The mining industry has come a long way since then, it was this restriction that gave Jeannette the leg up she needed to get ahead. (Subsequently she was able to become only the second women in the Free State province to be issued an underground blasting ticket.) Not being able to complete a full shift exposed her to the other many facets of mining like exploration, drilling, and (considering she was working at one of the first mechanised gold mines in the country), technology.

“This gave me unique insight into the full spectrum of the mining value chain,” says Jeannette.

Finding the future of mining

“Very early on I could see the pressure mining companies were under to raise production and efficiencies and were considering modernisation.”

Jeannette’s first venture into mining technology came when she joined Anglo Gold where she helped pioneer the way forward for 3D Geological Modelling.

Where there used to be people plotting and planning everything on a map, it was Jeannette and her team that would put all of that on computer screens – a major breakthrough for exploration, production and safety.

Together with her colleague, Benford Mokoatle (now at DeBeers), Jeannette helped push 3D Modelling forward and the pair were awarded the year’s best contribution to Anglo Gold. “My work allowed me to take these applied technologies and push it into the survey and planning environment.
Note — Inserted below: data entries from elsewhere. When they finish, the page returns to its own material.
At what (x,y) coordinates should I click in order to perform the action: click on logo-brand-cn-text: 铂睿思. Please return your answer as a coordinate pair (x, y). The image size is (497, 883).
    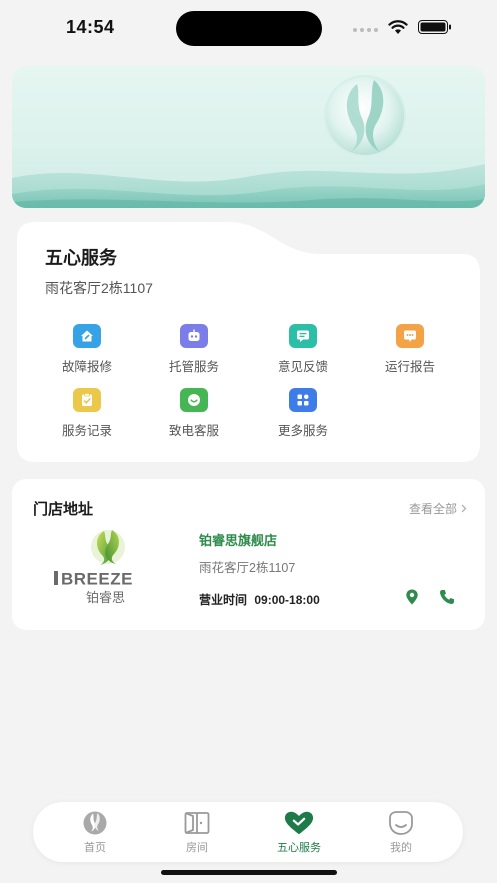
    Looking at the image, I should click on (106, 598).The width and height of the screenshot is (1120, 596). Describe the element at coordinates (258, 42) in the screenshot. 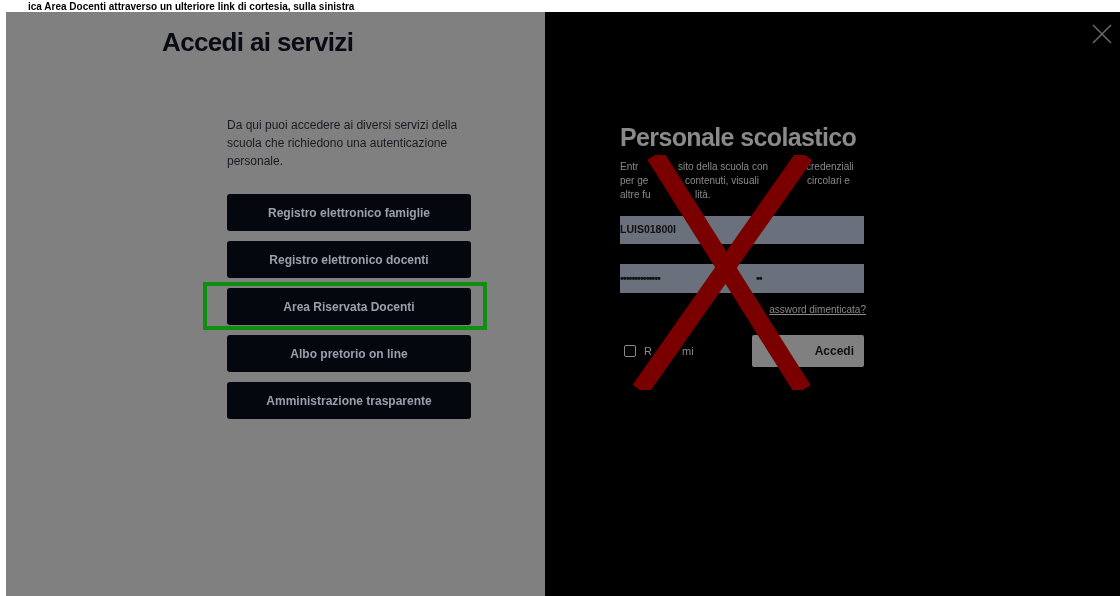

I see `panel-title: Accedi ai servizi` at that location.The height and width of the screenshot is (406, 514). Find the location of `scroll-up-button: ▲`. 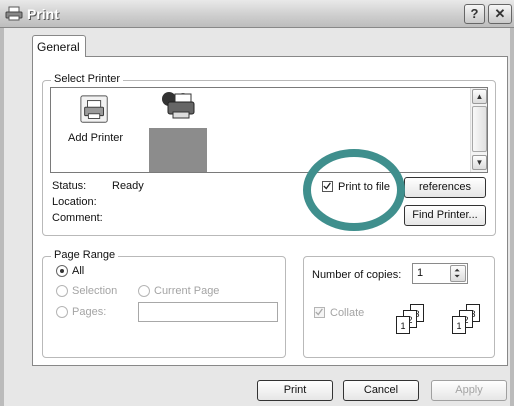

scroll-up-button: ▲ is located at coordinates (480, 96). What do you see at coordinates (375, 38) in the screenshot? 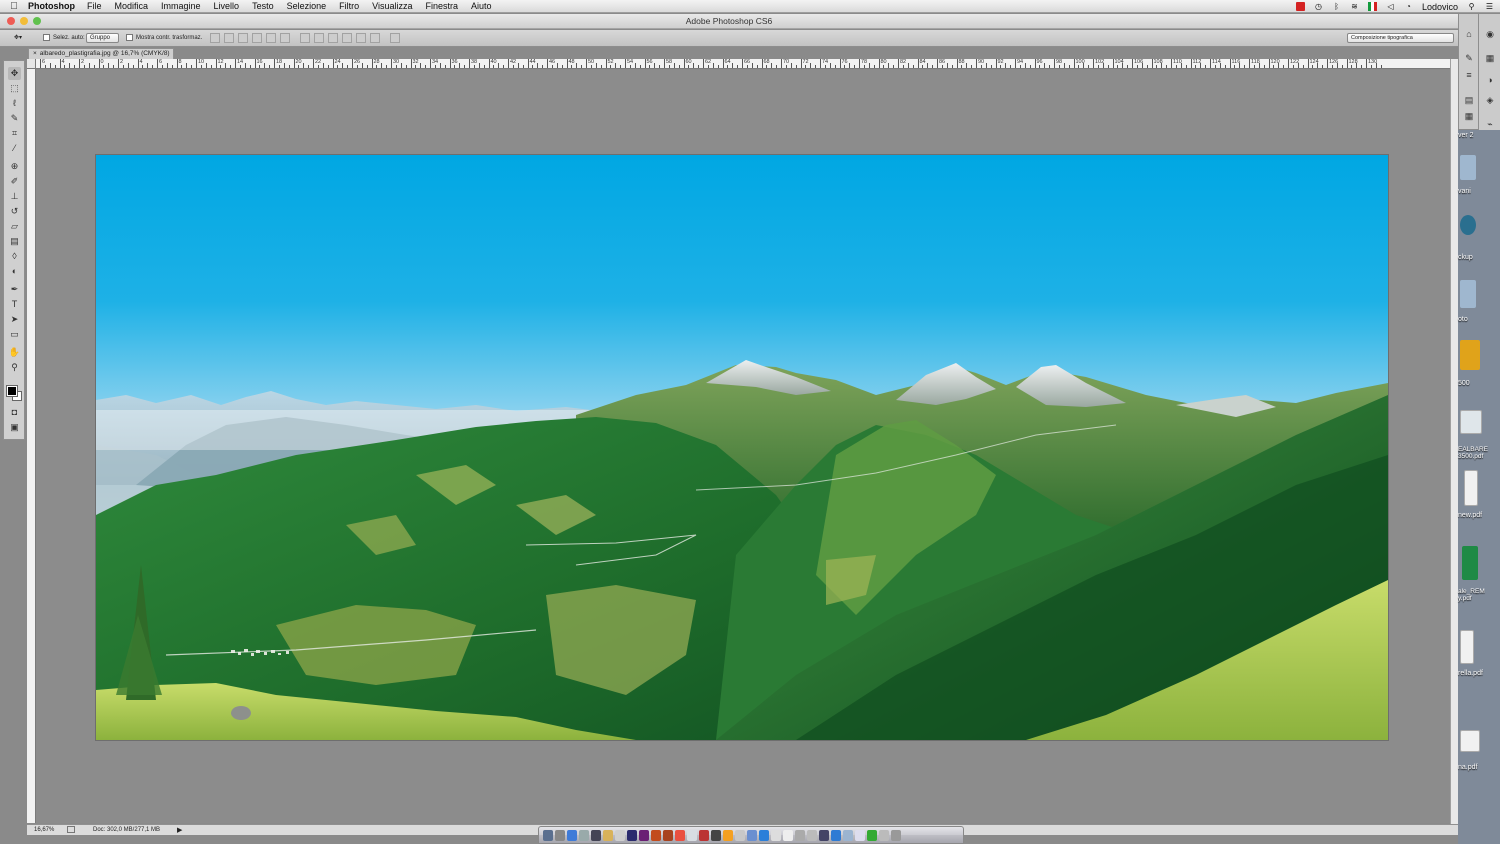
I see `distribute-right-icon` at bounding box center [375, 38].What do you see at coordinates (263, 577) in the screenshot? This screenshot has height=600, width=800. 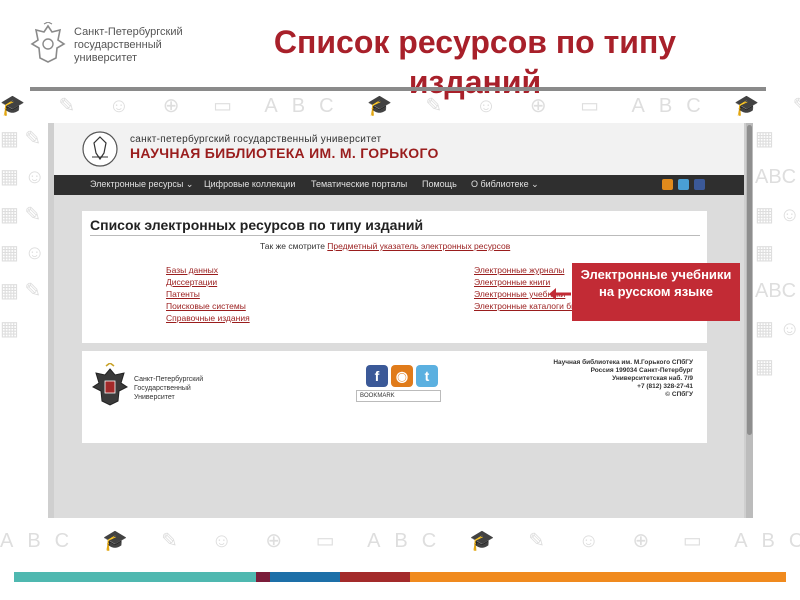 I see `stripe-maroon` at bounding box center [263, 577].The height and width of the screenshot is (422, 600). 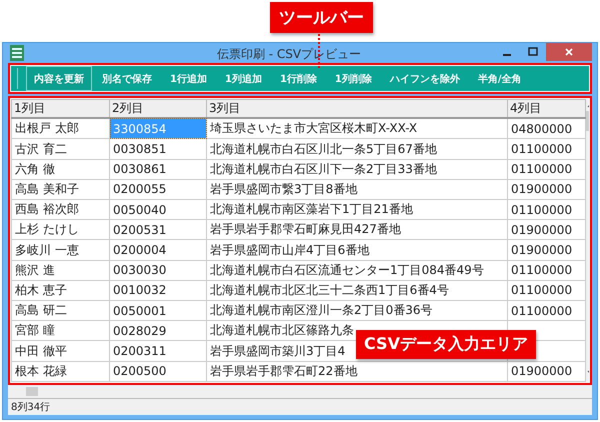 What do you see at coordinates (289, 54) in the screenshot?
I see `window-title: 伝票印刷 - CSVプレビュー` at bounding box center [289, 54].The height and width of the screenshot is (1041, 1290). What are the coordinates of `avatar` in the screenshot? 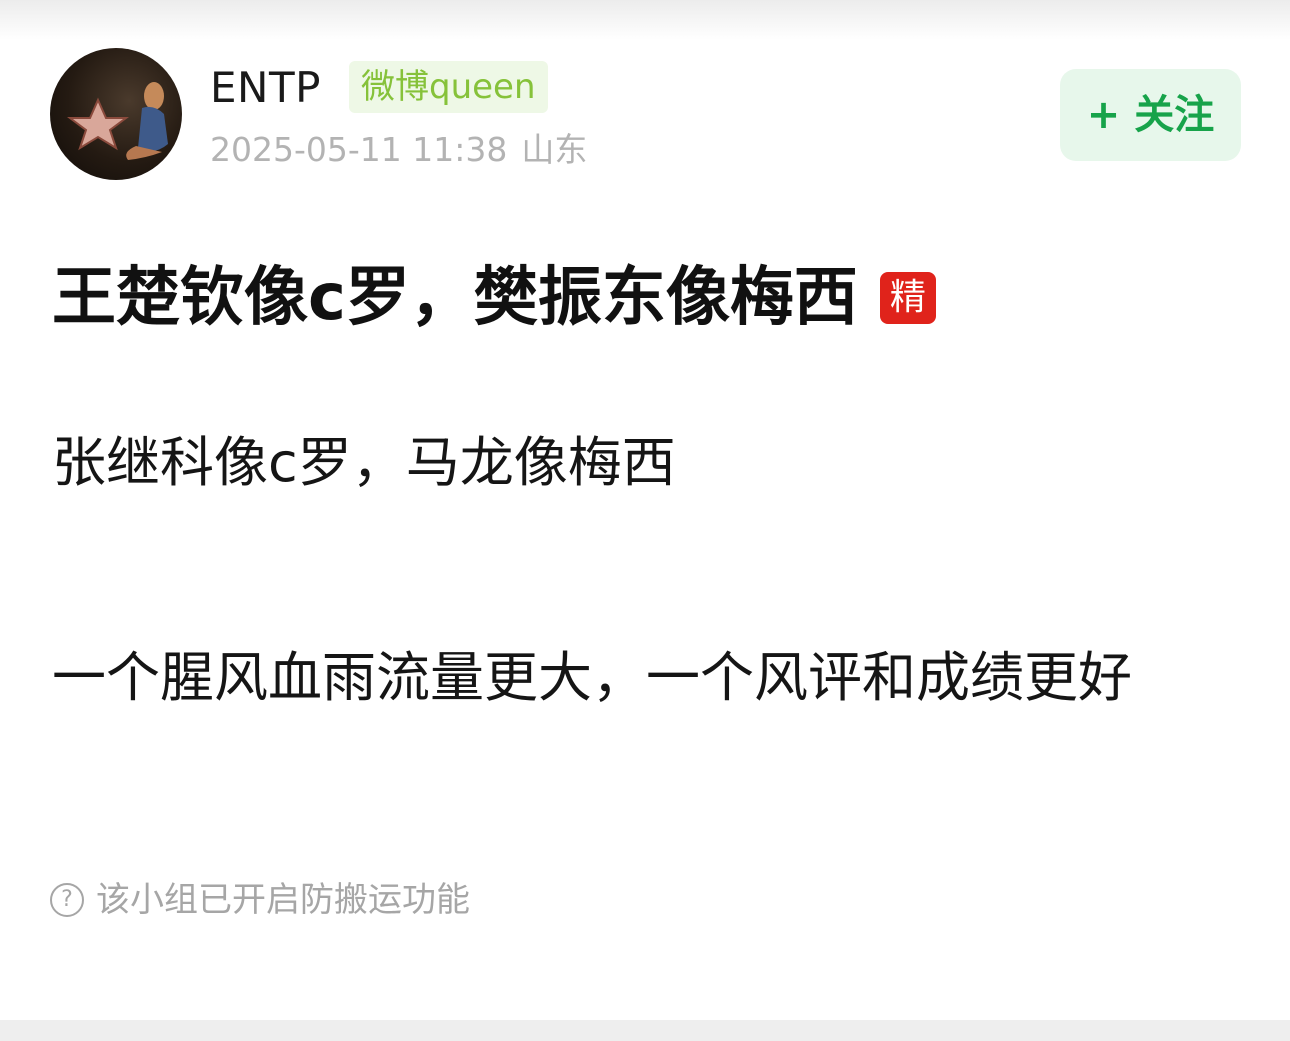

Really seeing how technology could fit into the whole system.”

But technology was only one brick in the mining pyramid, something Jeannette would soon find out as she took the next leap in her career.

Discovering the real impact of mining

In 2002, Jeannette joined parastatal research agency, the Council for Scientific and Industrial Research (CSIR), an organisation that undertakes directed research and development to promote socio-economic growth.

It was here Jeannette got exposed to countries like Tanzania, Ghana and Mali and was able to understand how governments work with small scale mining communities. Her experience solidified her role on the advisory board for the Minster of Mineral Resources, forming part of her retinue.

“I began to realise just how many stakeholders there are in the mining sector and how important it is from a multi-stakeholder perspective to understand peoples’ needs and to translate that through dialogue.”

Jeannette began to understand how countries, together with private mining companies, drive social and economic change, instilling in her an appreciation for the positive impact that mining can have on countries and communities.

From Master to Doctor

Through the CSIR, Jeannette was given the incredible opportunity to further her studies at the famous Colorado School of Mines, which is as Jeannette describes, “the Harvard of mining”. This is where she attained her second Master’s degree in mineral economics, delving into how mining makes money.

After this she got her three-way PhD in mineral economics, economic geology, and mining engineering.

“This fantastic experience gave me the opportunity to work in funding agreements, structuring finance agreements in quite a lot of deposits in North America,” says Jeannette.

Coming full circle – back to the future

In 2010, after 5 years in North America, Jeannette was ready to come home and add value to the South African industry.

“Since I’ve been back, I’ve been looking after various technology projects, seeing where we can implement things like mechanisation, electronics and geological developments.” Jeannette joined our Platinum business in February 2015.

“These are uncertain times for the mining industry right now,” says Jeannette. “But the exciting part for me is to come in at the bottom of this cycle and make the change.”

She believes the industry needs not to be afraid of change, “If we are bold and brave enough, technology can help drive this positive change,” says Jeannette.

She says one only needs to look at how mining has progressed, with more women being a part of the industry, to know that change is possible. Even though South Africa’s laws only changed in 1997, we are already at the same point as the rest of the world, that’s something to be proud of.

As an inspiring example to all those women who seek to follow in her footsteps, Jeannette says, “You have to be bold, brave and know that you can do it. Women need to go into mining with their eyes wide open.  It’s a sector full of opportunities if you’re prepared to do the job.”